- _Exercise_:
Please report each line of the data below that contains "with".

- _Data excerpts_:
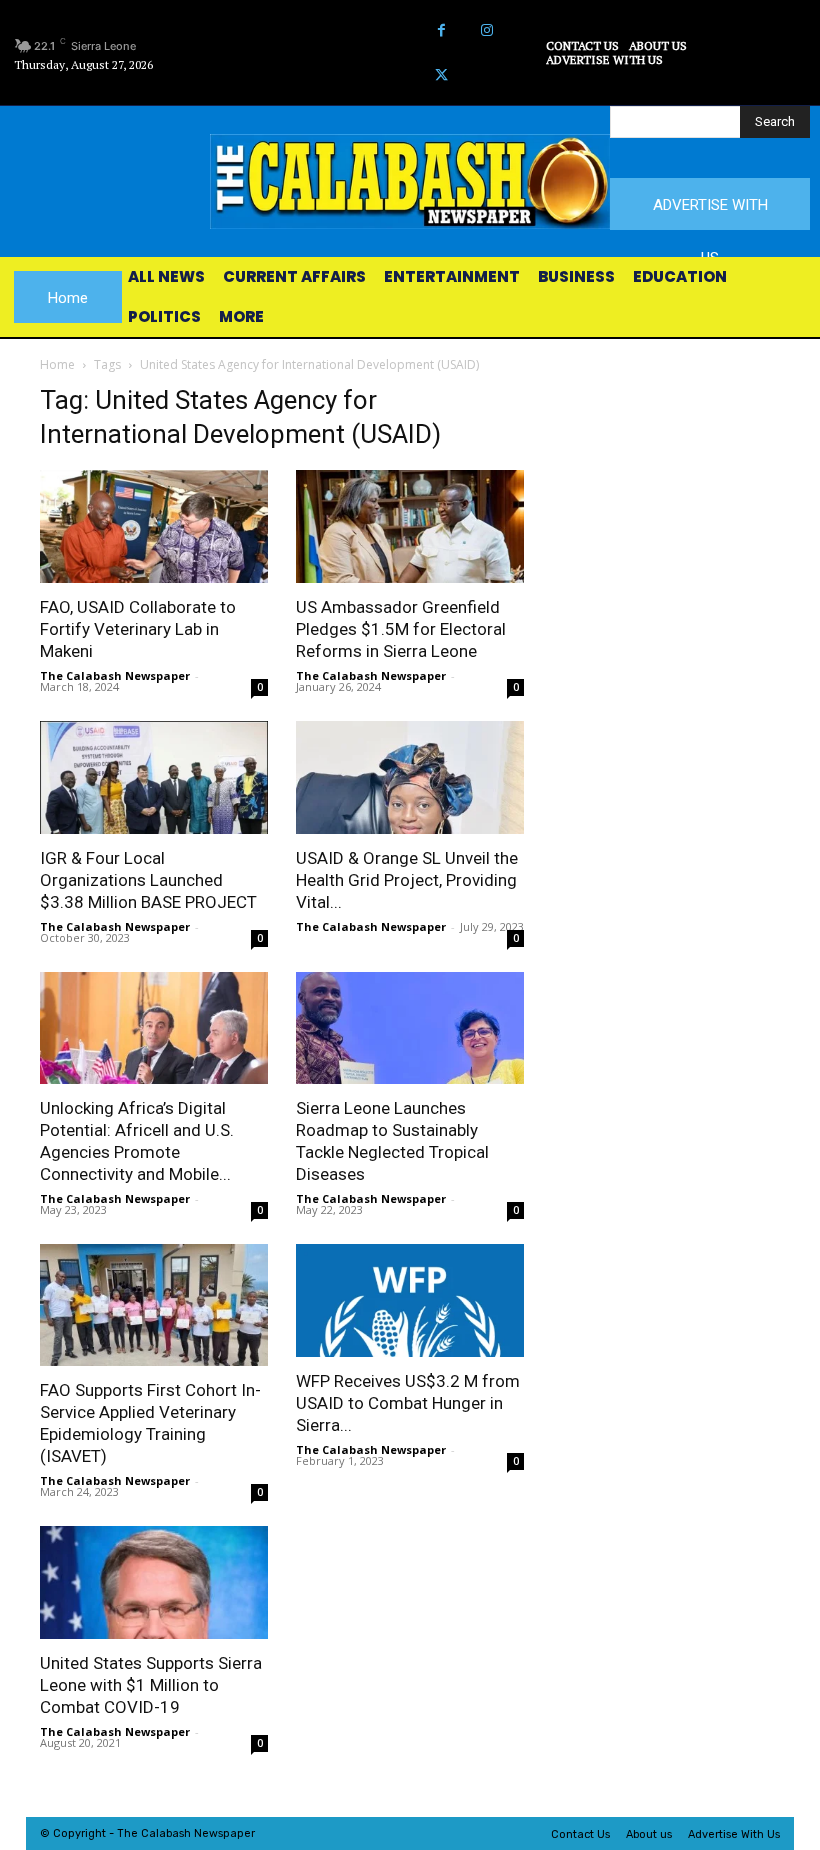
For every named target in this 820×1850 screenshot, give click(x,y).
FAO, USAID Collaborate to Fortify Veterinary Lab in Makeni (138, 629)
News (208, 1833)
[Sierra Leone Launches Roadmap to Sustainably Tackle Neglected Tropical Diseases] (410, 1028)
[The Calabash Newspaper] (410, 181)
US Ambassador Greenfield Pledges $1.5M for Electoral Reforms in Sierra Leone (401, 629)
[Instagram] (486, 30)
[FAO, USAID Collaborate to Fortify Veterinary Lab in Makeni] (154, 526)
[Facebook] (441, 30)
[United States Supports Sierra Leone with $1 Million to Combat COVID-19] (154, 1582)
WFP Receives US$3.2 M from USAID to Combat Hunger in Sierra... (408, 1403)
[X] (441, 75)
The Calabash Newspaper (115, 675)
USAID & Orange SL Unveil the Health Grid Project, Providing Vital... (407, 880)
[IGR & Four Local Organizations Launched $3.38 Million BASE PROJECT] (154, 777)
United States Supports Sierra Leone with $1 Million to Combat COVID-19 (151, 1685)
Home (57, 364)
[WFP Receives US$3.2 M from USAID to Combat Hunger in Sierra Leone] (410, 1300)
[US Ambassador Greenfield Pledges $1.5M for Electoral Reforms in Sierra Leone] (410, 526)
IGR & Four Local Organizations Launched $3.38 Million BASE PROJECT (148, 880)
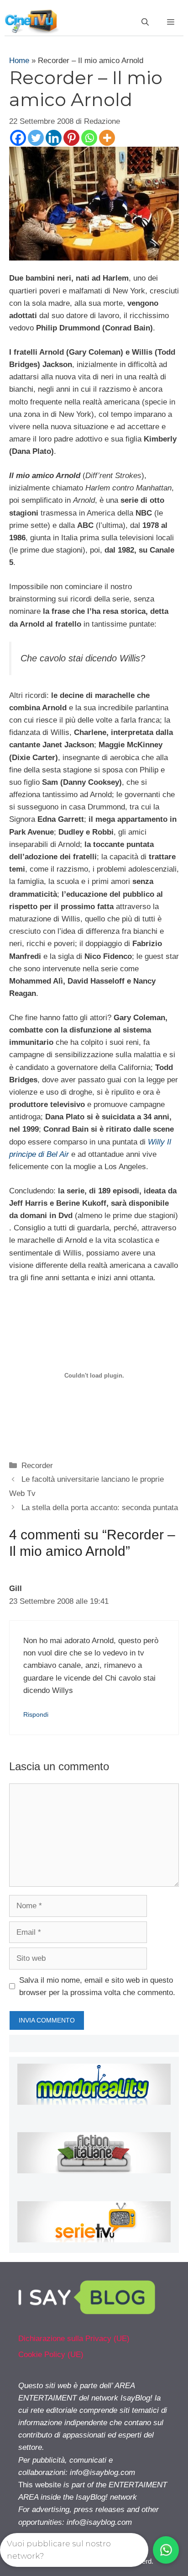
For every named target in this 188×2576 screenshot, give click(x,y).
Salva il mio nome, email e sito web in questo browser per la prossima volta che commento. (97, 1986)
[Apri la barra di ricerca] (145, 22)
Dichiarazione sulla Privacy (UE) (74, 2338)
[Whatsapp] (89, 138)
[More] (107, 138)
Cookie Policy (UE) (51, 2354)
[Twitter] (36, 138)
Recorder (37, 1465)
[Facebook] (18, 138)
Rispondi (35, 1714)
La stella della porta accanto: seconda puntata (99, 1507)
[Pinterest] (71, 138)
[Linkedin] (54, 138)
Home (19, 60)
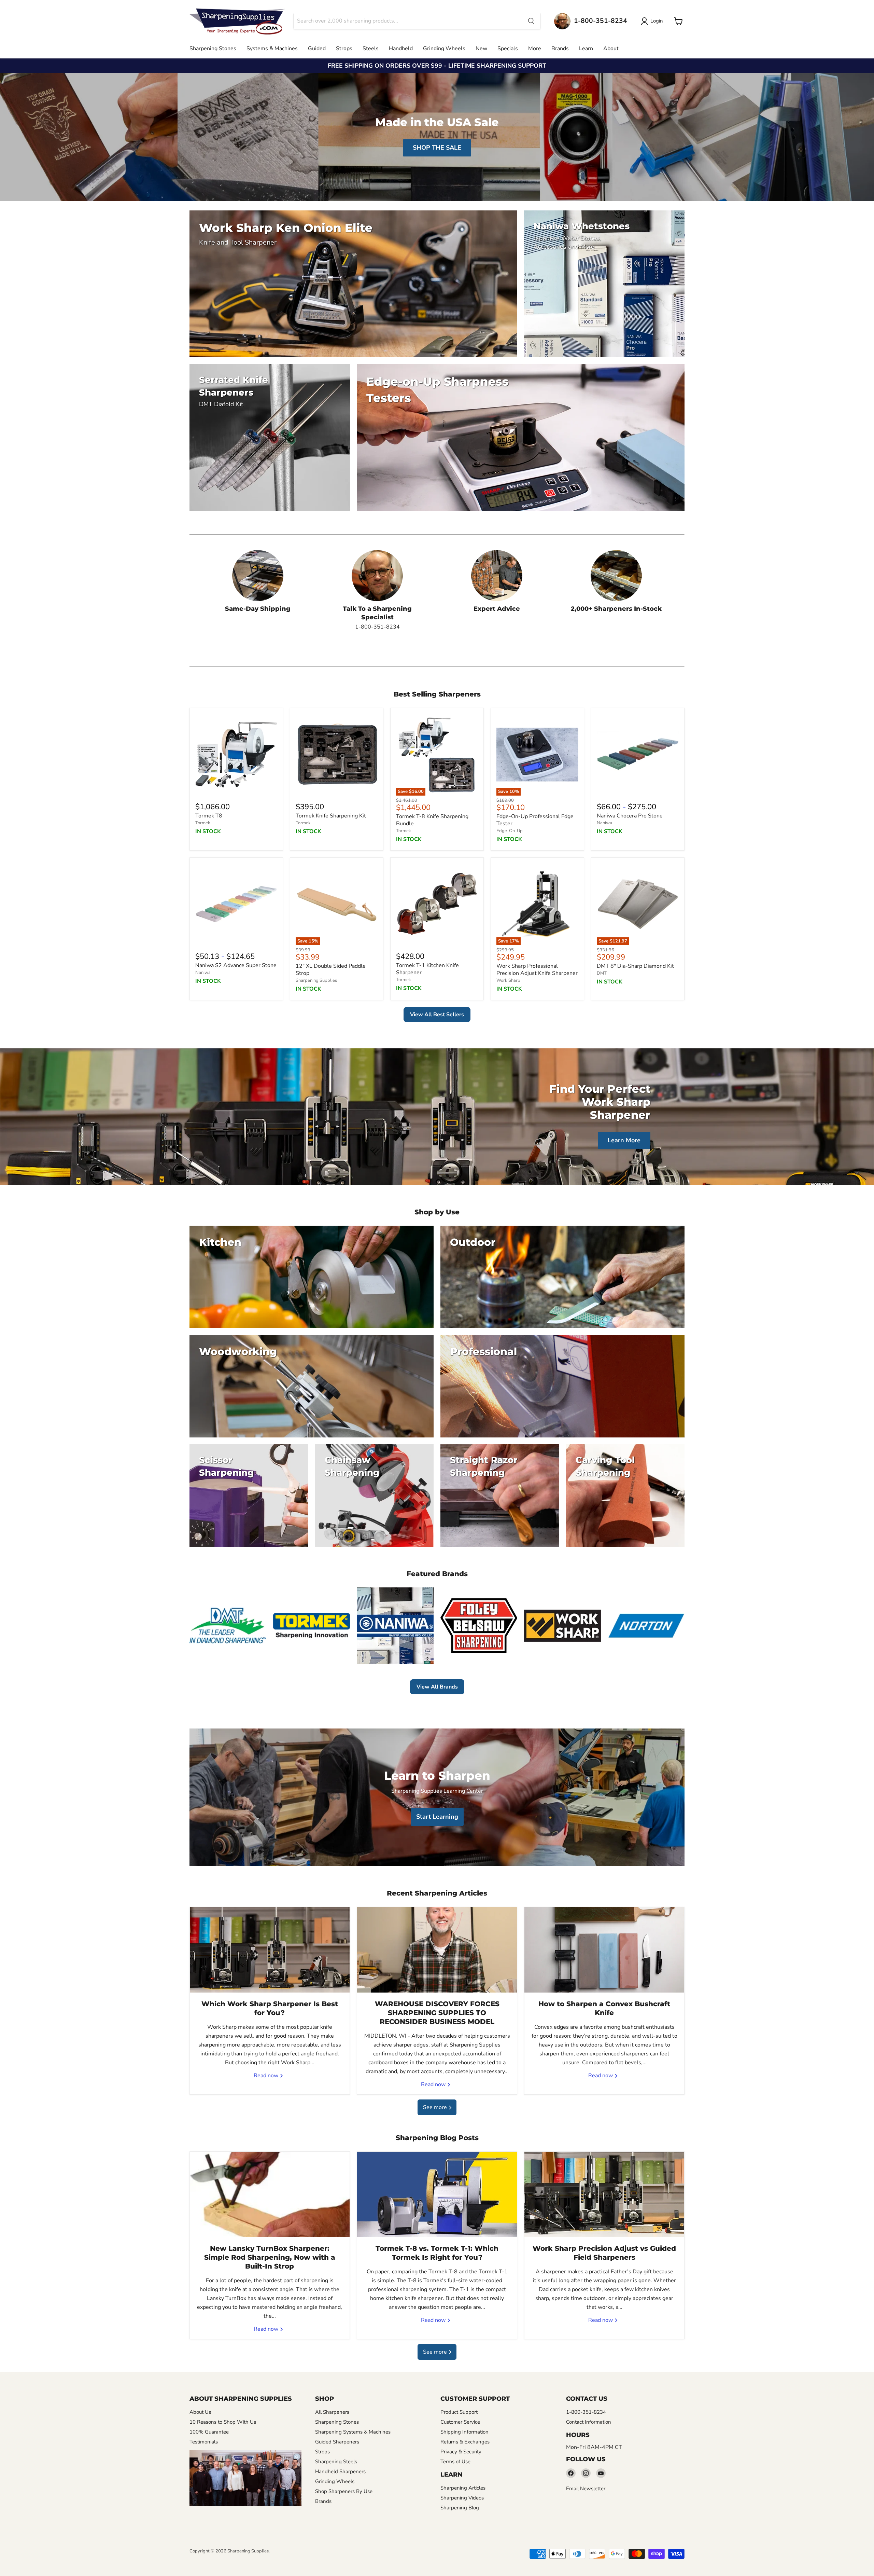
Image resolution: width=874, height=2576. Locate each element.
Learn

- _Result for this exercise_:
[United States Supports Sierra Leone with $1 Million to Combat COVID-19] (154, 1582)
United States Supports Sierra Leone with $1 Million to Combat COVID-19 (151, 1685)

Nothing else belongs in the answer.